*Records for this exercise:*
..............................

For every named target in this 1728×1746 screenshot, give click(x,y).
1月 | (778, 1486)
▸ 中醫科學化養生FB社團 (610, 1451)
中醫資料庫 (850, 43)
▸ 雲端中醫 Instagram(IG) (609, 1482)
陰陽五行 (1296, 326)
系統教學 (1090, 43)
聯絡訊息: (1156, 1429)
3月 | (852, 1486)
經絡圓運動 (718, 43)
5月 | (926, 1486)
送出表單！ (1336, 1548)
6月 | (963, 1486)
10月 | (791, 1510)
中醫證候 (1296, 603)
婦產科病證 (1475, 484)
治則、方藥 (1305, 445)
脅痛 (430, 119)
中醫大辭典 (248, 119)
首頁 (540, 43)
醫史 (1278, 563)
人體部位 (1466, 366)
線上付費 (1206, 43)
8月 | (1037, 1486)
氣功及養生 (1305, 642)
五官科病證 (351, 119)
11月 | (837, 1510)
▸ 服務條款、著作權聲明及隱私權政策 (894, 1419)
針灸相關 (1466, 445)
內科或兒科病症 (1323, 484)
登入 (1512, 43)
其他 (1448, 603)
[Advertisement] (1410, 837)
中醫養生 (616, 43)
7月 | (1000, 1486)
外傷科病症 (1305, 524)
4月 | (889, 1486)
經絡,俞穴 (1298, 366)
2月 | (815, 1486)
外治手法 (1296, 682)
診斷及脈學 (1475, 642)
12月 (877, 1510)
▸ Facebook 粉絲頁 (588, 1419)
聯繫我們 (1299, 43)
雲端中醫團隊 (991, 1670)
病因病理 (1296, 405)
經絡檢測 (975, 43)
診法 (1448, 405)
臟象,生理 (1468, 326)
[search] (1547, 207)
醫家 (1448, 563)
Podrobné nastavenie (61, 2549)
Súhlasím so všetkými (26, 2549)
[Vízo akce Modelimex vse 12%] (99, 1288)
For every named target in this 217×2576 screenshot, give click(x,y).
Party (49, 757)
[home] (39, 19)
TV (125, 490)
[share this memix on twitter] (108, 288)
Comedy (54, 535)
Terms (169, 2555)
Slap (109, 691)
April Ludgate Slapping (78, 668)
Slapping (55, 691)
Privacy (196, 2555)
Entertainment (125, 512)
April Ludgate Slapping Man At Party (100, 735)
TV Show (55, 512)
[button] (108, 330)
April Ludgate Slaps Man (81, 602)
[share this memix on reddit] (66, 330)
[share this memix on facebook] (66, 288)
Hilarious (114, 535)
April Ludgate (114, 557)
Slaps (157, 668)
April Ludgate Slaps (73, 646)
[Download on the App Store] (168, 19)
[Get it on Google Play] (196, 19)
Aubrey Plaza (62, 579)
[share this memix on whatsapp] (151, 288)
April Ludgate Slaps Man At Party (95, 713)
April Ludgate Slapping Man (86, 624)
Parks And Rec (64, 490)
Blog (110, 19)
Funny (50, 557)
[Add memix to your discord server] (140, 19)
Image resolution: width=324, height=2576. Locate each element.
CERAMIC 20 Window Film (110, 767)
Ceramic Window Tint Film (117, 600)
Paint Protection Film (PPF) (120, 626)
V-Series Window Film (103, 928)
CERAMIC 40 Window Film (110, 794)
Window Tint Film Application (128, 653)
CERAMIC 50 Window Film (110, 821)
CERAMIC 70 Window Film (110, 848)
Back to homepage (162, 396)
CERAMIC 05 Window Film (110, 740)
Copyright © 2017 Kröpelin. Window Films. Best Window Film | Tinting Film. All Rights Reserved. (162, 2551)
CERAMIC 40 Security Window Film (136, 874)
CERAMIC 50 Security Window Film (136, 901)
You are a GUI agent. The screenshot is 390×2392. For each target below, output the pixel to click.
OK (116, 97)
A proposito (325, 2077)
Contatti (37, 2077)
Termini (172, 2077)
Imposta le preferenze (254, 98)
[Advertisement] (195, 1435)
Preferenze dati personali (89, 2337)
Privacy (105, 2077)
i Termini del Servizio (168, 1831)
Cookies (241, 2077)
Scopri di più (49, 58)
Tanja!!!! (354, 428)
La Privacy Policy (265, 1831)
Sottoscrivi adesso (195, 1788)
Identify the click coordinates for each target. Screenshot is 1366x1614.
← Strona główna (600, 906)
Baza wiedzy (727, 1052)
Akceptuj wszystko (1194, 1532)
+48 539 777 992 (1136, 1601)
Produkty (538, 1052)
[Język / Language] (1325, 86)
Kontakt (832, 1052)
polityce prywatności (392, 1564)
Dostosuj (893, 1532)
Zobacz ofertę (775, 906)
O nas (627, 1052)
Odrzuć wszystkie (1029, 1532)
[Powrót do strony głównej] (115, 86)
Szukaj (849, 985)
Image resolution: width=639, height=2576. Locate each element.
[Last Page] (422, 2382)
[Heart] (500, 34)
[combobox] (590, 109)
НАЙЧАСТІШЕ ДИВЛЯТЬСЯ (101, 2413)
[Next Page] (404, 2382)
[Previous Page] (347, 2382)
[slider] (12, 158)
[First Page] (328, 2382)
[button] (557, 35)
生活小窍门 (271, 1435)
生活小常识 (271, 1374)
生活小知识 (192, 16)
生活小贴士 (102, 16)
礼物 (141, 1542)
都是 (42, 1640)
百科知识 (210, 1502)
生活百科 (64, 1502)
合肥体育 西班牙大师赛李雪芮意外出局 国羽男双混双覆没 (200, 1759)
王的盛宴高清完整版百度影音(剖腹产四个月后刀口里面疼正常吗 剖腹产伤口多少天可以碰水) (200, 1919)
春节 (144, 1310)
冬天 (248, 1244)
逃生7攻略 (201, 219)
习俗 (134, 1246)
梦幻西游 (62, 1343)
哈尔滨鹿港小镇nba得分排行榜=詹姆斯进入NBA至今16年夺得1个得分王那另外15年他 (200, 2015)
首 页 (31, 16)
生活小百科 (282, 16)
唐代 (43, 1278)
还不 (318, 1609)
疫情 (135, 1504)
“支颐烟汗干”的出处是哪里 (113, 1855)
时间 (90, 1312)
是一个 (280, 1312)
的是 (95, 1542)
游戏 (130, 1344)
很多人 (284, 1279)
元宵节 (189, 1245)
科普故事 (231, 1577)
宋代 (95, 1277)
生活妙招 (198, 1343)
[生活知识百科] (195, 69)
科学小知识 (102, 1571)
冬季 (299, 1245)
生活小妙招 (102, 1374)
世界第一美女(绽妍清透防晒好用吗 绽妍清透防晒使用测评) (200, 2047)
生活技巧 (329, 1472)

..............................

*Problem to solve:* All lines from the one that holds "科普故事 (231, 1577)" to the end of the entries above must be transcribed exactly, both ends included, and no others.

*Answer:*
科普故事 (231, 1577)
宋代 (95, 1277)
生活妙招 (198, 1343)
[生活知识百科] (195, 69)
科学小知识 (102, 1571)
冬季 (299, 1245)
生活小妙招 (102, 1374)
世界第一美女(绽妍清透防晒好用吗 绽妍清透防晒使用测评) (200, 2047)
生活技巧 (329, 1472)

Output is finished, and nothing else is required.